Coreia do Norte critica participação da Coreia do Sul no RIMPAC
Pyongyang classificou Seul como "fantoche" devido ao seu papel em exercícios militares liderados pelos EUA no Havaí.
Pontos principais
- A agência estatal norte-coreana KCNA condenou a presença sul-coreana no exercício marítimo internacional RIMPAC.
- O treinamento militar, realizado no Havaí, reuniu cerca de 30 nações, incluindo Japão, Canadá e Austrália.
- Pyongyang acusou Seul e Washington de provocarem uma escalada de tensões na península coreana.
- O governo norte-coreano também manifestou oposição ao fortalecimento da cooperação militar entre Seul, Tóquio e a Otan.

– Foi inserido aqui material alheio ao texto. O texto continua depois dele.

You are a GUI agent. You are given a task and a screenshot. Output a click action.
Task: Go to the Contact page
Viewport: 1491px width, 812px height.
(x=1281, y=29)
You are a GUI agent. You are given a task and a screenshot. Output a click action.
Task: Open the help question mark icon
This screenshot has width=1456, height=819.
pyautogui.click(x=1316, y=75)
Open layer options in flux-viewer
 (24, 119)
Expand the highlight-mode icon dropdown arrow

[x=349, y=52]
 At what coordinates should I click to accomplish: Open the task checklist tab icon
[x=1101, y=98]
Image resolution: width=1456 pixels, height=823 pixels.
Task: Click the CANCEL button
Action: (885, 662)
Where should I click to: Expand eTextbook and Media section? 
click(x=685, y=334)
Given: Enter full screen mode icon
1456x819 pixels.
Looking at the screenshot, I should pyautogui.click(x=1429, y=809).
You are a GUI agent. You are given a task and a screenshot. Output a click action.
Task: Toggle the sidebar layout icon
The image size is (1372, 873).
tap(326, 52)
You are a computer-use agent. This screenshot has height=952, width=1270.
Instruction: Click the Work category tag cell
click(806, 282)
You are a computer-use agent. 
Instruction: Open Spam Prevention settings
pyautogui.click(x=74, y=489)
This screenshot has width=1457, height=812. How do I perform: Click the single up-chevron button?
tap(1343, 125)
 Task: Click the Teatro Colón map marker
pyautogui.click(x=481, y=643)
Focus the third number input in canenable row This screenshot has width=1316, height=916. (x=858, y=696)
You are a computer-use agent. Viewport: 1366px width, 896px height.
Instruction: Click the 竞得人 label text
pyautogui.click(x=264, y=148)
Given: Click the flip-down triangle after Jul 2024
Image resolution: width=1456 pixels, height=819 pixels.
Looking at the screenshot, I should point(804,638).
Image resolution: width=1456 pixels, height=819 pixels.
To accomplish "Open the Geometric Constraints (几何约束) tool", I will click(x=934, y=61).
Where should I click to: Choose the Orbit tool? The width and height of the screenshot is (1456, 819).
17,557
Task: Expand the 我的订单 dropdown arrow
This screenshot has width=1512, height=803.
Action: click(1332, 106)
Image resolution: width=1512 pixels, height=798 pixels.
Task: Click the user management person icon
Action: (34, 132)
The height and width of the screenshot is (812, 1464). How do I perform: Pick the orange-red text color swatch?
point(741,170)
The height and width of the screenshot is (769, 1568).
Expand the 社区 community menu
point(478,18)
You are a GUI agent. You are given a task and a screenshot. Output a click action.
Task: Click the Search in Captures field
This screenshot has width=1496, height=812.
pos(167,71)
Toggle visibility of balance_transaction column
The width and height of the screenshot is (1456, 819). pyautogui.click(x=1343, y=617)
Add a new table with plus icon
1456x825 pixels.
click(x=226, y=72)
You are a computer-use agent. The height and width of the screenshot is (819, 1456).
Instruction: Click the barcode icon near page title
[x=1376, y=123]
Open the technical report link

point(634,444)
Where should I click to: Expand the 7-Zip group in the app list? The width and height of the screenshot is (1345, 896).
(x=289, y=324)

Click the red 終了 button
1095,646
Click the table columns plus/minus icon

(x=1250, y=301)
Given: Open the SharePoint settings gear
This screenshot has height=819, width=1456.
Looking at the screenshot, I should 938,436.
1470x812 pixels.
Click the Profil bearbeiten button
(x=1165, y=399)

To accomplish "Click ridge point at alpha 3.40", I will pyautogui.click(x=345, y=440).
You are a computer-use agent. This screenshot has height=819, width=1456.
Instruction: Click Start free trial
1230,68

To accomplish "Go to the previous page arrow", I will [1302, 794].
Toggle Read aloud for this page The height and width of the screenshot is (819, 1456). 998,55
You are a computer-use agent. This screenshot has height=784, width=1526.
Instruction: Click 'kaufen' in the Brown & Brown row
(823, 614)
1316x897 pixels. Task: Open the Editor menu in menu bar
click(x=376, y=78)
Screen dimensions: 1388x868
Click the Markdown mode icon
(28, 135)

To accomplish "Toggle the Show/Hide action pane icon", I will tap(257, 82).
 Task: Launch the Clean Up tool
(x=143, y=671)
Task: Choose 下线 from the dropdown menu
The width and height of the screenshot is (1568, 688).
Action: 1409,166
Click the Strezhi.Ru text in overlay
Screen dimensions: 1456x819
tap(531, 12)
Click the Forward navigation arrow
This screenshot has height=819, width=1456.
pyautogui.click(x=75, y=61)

A Coreia do Norte intensificou sua retórica contra Seul, rotulando o país como um "fantoche" em resposta à sua participação no RIMPAC, o maior exercício marítimo internacional do mundo, liderado pelos Estados Unidos. A crítica, veiculada pela agência estatal KCNA, reflete o descontentamento de Pyongyang com a crescente integração militar da Coreia do Sul com aliados ocidentais e regionais, como Japão e membros da Otan. O exercício, que contou com a presença de cerca de 30 países no Havaí, é visto pelo regime de Kim Jong Un como uma ameaça direta à sua segurança nacional. Este episódio ocorre em um momento em que o líder norte-coreano prioriza a modernização naval e adota uma postura militar mais agressiva, elevando as preocupações sobre a estabilidade geopolítica na região do Indo-Pacífico sob a atual administração dos EUA.